**PAGE TEXT**.
Photo Offset Lithography

The Piano Roll (20:29 - 22:38)

Punched paper with letterpress text. Artist unknown. Section of a piano roll. c. 1920. 16 1/2 x 10 1/2" (41.9 x 26.7 cm). The Museum of Modern Art, New York. Gift of Richard Benson. A section of a piano roll holding musical information in the perforated holes and libretto information in printed words to be read by the singer (who appears to be playing the piano). The roll moves downward as it is being played, so time is measured along its length, while bass notes are to the left and treble to the right, so musical tone is described across its width.

This is a section of a player piano roll, in which punched holes record the notes for an automated piano to play. The roll does two things: it stores information about the music and it instructs the piano how to play that music. We tend to be muddled about this distinction. The distinction is important, because devices such as this roll are the roots of the digital age, and we can’t understand the computer and its power if we aren’t clear about what tool does what job. This strip of paper (cut from a far longer roll) acts as a memory device (like our computer’s hard drive) but it is also an active tool used in making the music.

The holes in the roll are all round—those that look like long cut-out lines are just a series punched closely together so that they overlap and make a continuously open section. The surface of the paper in any given area is either solid or not, and this division of the sheet into either of two conditions means that the information recorded there is binary. Only two conditions are possible on the paper; there is either a hole or not—nothing exists in between. We have already wrestled with the problem of ink on paper being binary—there is either a black mark, or the white paper, and nothing in between. Much of the technological development in printing has been aimed at getting around the problem of the binary nature of ink—at giving the black bits of pigment the appearance of tone. Here, on the piano roll, we see exactly the opposite going on: the roll has been made to transform the continuous—we say analog—nature of music into a binary code that can store it and then translate it back into sounds. The central activity in the digital age may be the computer’s manipulation of numbers, but a huge amount of effort is spent on the task of translation. Information must be translated from some data source in the world into the form in which the computer can handle it, and then, later on, that information must be translated back out, into a new version that may or may not be similar to the form originally imported. The word we use for this translation of information into the computer is “digitized.” By this we mean that the smoothly varying information of the world is turned into discrete values that can somehow be stored. In the piano roll those values have a binary form, but we always need to remember that digitization does not necessarily mean something has become binary. We could just as easily turn to a system that used more than two states, such as the method we use to count: for our day-to-day handling of numbers we use ten different ones, and so we say that our counting system is “base ten,” whereas the computer does all its work with “base two.”

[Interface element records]

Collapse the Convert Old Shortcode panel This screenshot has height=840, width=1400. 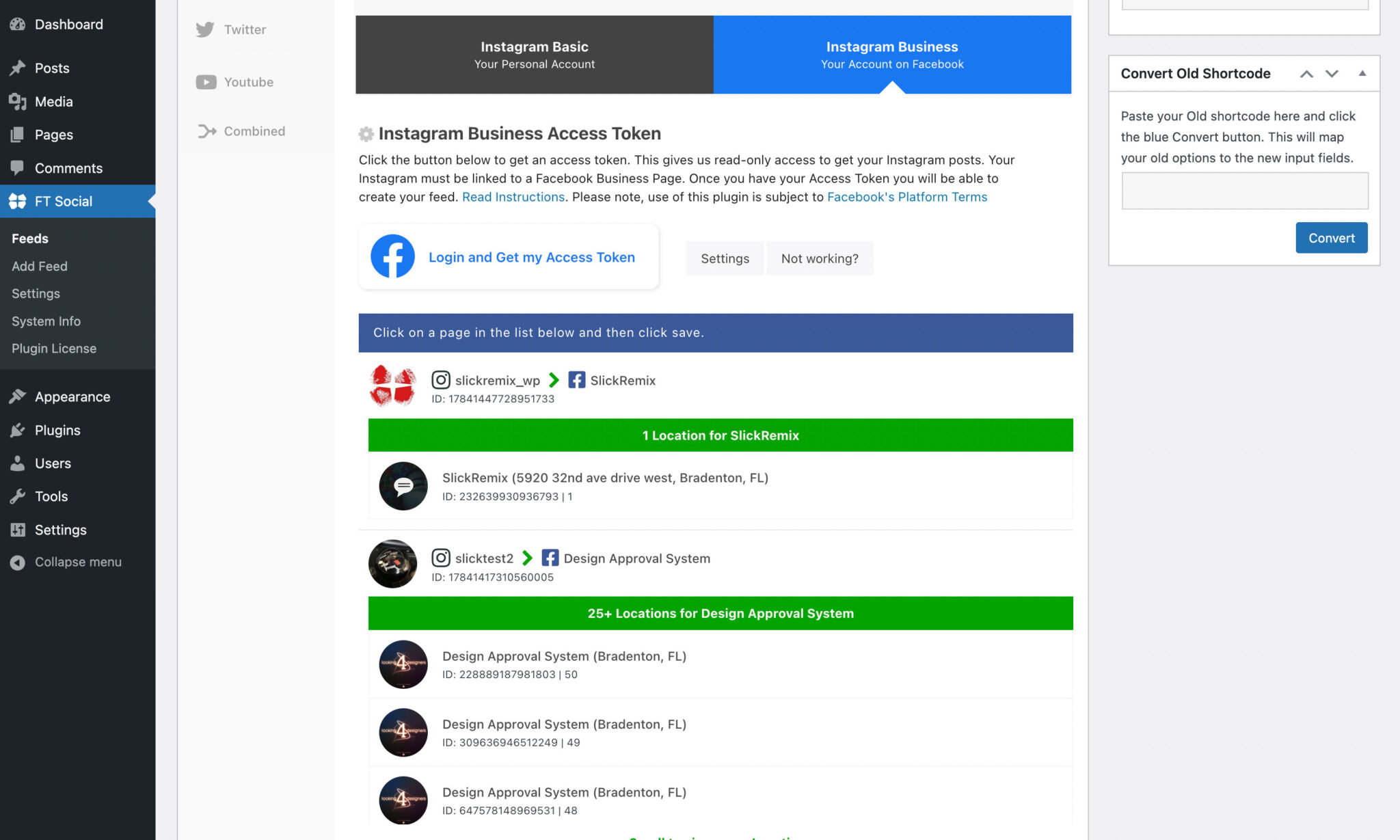point(1362,73)
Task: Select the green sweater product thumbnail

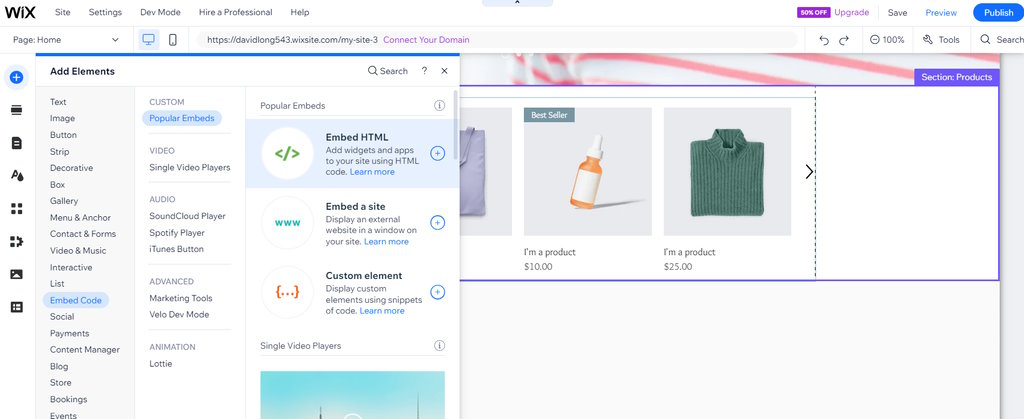Action: point(727,171)
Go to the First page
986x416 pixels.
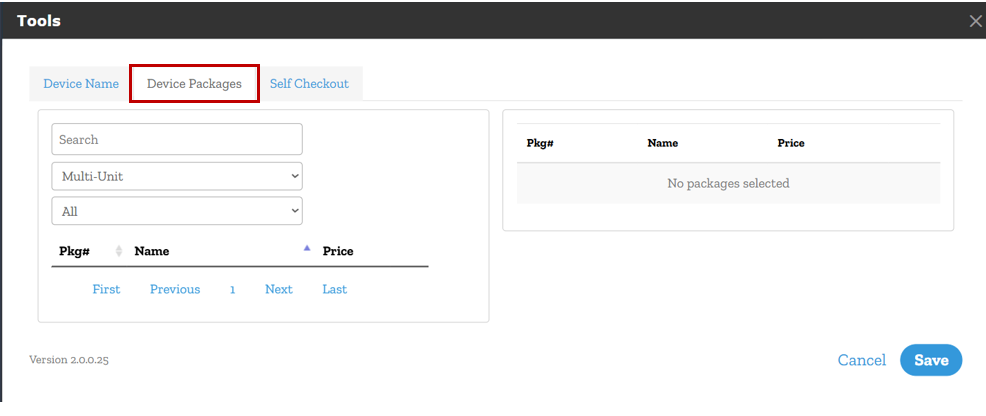click(106, 289)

**TASKS TO CARRY OUT**.
1. In the piano roll text, how is musical tone laid out across the width of the roll?
2. Write out the portion of the piano roll text that begins at the words "Punched paper with" and stops after the words "across its width.".

**ANSWERS GIVEN**.
1. Bass notes are to the left and treble notes are to the right.

2.
Punched paper with letterpress text. Artist unknown. Section of a piano roll. c. 1920. 16 1/2 x 10 1/2" (41.9 x 26.7 cm). The Museum of Modern Art, New York. Gift of Richard Benson. A section of a piano roll holding musical information in the perforated holes and libretto information in printed words to be read by the singer (who appears to be playing the piano). The roll moves downward as it is being played, so time is measured along its length, while bass notes are to the left and treble to the right, so musical tone is described across its width.